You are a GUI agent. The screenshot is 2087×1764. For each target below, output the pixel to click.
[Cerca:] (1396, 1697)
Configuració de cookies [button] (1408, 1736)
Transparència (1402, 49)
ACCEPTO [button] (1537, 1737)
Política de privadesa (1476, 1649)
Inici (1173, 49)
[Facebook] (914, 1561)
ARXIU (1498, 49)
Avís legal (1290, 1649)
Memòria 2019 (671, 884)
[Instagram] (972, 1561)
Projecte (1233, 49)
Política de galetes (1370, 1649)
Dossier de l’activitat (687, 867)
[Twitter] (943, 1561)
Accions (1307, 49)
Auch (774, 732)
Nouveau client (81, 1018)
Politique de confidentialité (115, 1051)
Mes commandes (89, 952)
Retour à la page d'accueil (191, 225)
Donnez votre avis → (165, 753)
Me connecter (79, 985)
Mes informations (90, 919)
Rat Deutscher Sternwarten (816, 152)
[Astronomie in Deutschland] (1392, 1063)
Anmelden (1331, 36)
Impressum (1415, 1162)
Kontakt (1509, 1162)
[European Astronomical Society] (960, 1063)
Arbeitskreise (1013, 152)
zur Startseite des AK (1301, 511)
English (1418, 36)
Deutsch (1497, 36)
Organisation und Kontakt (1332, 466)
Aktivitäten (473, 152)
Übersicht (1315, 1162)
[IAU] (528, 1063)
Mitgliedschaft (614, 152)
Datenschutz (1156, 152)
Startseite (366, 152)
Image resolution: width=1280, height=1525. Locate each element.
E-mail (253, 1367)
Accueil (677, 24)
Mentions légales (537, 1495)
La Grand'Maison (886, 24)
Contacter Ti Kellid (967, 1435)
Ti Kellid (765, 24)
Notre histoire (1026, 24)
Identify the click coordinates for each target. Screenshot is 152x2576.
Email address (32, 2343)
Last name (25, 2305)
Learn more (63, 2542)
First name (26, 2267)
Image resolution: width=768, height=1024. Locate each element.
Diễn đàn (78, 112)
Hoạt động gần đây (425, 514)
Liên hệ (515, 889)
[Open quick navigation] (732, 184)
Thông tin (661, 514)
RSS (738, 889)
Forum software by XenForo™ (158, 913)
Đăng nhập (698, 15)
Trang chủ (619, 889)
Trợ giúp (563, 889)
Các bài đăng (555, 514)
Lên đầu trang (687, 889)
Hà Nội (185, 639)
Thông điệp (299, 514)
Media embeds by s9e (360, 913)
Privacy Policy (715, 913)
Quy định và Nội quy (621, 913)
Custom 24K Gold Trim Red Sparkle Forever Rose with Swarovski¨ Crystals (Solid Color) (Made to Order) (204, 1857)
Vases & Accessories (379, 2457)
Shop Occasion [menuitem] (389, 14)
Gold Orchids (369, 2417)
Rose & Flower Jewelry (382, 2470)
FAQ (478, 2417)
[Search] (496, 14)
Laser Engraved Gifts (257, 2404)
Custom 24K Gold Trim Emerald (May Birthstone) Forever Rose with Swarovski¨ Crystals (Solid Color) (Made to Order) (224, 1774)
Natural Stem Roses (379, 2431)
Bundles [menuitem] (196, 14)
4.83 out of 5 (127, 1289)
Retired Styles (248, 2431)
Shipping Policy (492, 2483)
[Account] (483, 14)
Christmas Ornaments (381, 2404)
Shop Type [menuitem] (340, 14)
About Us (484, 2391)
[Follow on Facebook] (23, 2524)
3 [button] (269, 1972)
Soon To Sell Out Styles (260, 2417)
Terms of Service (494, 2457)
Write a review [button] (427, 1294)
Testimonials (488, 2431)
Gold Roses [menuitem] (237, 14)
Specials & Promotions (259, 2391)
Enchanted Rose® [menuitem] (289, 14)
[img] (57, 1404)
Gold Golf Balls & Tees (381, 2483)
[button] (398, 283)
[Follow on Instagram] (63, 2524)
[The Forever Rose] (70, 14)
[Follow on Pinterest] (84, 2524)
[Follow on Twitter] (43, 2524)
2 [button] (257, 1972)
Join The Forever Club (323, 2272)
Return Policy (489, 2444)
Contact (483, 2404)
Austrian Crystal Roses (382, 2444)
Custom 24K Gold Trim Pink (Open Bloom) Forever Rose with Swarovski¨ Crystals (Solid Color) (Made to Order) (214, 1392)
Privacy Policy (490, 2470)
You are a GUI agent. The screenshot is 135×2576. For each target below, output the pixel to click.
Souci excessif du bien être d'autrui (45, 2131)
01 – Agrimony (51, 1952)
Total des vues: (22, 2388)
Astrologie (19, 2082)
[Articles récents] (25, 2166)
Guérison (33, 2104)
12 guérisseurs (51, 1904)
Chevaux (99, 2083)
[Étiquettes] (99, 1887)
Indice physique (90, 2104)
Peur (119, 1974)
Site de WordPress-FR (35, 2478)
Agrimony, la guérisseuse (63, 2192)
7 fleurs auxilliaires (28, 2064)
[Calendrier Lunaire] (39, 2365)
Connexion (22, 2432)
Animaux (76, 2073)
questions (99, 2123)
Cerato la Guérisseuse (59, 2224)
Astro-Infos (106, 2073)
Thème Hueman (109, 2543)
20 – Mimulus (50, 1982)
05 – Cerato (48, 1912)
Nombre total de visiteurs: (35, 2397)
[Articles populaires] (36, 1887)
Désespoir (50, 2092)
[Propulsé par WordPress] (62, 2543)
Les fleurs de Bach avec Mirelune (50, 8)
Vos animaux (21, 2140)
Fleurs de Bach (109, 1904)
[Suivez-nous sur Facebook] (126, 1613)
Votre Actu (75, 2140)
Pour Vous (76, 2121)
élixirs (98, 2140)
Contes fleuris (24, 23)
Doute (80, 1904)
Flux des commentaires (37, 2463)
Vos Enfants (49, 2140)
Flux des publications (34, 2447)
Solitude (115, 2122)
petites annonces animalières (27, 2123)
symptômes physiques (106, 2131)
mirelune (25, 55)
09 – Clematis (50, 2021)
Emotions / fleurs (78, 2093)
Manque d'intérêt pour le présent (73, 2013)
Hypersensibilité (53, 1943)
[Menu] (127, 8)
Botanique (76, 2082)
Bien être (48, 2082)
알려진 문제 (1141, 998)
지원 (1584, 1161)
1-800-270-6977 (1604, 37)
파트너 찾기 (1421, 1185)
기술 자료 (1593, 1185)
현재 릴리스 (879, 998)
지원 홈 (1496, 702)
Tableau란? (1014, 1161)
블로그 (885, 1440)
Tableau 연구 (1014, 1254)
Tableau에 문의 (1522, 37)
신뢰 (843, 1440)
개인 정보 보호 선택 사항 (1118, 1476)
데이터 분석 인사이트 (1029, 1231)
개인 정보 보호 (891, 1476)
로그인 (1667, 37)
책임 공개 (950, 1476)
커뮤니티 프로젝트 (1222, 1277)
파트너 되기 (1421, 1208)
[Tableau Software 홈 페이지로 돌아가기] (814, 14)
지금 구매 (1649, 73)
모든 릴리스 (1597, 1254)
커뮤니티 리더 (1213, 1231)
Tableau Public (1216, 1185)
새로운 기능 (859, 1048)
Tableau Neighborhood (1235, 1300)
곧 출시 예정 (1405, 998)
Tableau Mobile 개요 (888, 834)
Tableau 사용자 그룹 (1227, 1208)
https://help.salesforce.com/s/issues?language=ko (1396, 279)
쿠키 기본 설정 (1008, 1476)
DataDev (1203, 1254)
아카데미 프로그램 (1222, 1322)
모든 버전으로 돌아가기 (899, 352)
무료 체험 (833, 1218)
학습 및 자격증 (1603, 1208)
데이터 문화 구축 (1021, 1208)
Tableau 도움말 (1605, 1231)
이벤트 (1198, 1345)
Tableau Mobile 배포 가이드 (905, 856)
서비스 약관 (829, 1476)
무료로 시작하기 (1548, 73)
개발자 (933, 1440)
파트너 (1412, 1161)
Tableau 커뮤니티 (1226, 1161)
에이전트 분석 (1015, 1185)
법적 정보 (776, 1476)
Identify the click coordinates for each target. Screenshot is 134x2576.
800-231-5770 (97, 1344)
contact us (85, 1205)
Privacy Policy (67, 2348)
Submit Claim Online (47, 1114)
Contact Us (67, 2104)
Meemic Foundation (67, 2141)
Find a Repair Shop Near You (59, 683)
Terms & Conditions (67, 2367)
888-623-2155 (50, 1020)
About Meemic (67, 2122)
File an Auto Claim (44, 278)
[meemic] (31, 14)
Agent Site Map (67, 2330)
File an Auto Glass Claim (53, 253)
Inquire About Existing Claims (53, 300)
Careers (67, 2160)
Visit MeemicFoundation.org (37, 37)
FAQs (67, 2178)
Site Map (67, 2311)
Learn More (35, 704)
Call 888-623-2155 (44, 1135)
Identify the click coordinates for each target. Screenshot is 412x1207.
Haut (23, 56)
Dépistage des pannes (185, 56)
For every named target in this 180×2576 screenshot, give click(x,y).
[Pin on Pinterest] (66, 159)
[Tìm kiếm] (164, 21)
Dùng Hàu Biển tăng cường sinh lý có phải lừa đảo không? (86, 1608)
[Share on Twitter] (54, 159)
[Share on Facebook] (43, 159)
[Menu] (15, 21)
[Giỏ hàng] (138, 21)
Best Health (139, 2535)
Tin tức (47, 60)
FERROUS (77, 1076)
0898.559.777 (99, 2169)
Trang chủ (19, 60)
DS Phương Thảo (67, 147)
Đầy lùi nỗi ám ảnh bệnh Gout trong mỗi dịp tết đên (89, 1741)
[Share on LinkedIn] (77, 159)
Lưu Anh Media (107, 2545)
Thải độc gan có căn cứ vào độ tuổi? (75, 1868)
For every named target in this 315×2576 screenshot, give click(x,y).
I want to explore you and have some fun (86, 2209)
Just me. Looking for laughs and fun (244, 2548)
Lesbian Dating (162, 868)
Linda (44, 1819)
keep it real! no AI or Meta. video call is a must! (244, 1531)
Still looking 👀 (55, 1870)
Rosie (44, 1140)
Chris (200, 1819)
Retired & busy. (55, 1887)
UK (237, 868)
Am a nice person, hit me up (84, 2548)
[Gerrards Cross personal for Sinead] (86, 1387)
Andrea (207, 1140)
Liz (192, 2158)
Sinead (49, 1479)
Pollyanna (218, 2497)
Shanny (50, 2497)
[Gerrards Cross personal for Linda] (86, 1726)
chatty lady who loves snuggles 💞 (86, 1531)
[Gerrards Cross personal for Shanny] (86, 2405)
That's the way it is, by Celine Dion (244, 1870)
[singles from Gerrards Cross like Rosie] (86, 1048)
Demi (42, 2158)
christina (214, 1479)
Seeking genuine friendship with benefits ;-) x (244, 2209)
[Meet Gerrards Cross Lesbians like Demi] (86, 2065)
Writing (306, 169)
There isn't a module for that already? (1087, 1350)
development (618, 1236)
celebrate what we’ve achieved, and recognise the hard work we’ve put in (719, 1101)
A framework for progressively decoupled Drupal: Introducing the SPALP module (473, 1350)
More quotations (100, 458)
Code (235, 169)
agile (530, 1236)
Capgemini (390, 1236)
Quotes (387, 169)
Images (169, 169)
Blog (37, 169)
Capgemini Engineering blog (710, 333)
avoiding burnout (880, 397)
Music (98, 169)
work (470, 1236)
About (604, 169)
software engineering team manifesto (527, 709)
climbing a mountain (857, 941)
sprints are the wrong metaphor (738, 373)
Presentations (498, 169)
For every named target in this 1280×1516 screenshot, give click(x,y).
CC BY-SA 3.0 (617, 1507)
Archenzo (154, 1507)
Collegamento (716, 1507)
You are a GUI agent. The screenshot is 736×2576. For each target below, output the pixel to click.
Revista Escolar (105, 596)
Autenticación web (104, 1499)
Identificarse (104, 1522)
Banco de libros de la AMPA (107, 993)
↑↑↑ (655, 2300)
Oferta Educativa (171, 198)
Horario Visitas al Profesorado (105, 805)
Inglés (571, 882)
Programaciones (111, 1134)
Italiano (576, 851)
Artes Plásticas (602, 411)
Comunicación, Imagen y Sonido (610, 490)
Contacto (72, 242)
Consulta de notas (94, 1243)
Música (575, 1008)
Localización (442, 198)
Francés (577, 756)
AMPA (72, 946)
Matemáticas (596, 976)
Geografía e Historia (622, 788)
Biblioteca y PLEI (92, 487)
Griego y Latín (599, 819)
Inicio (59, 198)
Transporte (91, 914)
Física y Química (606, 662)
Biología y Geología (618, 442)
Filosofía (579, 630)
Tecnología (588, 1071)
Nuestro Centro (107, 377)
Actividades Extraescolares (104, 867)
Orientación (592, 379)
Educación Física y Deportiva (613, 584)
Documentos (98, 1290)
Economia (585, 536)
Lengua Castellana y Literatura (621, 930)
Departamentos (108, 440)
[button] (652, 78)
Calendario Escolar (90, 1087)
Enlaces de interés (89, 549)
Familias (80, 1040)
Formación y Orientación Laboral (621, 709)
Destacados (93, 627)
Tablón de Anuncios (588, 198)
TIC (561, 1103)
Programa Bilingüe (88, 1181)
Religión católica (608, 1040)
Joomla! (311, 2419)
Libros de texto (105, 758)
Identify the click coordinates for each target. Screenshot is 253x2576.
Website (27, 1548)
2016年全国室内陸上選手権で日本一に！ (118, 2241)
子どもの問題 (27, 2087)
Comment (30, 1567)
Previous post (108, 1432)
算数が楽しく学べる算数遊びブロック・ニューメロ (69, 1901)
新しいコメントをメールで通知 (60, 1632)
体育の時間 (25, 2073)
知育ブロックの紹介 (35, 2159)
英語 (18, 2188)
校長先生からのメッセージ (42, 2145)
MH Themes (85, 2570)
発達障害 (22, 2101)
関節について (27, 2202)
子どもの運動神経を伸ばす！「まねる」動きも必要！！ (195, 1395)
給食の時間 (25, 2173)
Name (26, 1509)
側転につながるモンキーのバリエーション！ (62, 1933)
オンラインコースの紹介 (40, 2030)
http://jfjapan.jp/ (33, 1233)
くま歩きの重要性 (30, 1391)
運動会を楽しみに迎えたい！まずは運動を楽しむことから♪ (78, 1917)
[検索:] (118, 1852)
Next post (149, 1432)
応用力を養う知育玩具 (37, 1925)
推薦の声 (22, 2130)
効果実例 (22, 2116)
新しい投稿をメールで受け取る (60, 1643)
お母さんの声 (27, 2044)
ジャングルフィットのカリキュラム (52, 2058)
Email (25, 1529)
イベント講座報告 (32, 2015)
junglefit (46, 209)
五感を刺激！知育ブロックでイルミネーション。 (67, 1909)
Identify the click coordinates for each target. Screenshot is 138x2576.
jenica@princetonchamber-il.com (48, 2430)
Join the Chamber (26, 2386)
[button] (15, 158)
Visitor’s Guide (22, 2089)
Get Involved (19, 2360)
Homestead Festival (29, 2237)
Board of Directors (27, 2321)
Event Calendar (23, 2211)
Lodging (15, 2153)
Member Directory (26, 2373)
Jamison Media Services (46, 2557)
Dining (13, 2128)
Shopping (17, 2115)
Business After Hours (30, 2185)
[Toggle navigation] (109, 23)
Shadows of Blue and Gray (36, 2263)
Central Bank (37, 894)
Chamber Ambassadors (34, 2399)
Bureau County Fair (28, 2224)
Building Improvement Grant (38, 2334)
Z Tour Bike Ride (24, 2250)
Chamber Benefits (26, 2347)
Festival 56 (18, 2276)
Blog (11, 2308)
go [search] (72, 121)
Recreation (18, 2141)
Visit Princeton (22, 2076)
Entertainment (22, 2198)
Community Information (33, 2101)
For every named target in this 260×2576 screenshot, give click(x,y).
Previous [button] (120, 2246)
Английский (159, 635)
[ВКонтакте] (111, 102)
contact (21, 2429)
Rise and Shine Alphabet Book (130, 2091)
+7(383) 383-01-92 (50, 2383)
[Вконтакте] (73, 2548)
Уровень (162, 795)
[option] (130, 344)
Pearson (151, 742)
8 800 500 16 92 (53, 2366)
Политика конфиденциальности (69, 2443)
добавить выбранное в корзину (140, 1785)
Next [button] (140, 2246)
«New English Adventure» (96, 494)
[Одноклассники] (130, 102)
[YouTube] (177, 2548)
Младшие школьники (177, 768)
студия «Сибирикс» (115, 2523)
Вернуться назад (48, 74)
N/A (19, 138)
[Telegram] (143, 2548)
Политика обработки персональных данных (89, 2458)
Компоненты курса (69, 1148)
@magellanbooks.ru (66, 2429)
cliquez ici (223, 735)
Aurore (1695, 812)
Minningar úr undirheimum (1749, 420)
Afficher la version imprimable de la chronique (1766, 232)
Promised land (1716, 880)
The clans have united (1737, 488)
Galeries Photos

• **WHAT YOU SHOULD DO**:
Send back exactly the lines of the listing above starting at the one with "You are a GUI agent. The screenshot is 135×2576." and ending at the one with "Chevaux (99, 2083)", inclusive, and no others.

• **RESULT**:
You are a GUI agent. The screenshot is 135×2576. For each target below, output the pixel to click.
Souci excessif du bien être d'autrui (45, 2131)
01 – Agrimony (51, 1952)
Total des vues: (22, 2388)
Astrologie (19, 2082)
[Articles récents] (25, 2166)
Guérison (33, 2104)
12 guérisseurs (51, 1904)
Chevaux (99, 2083)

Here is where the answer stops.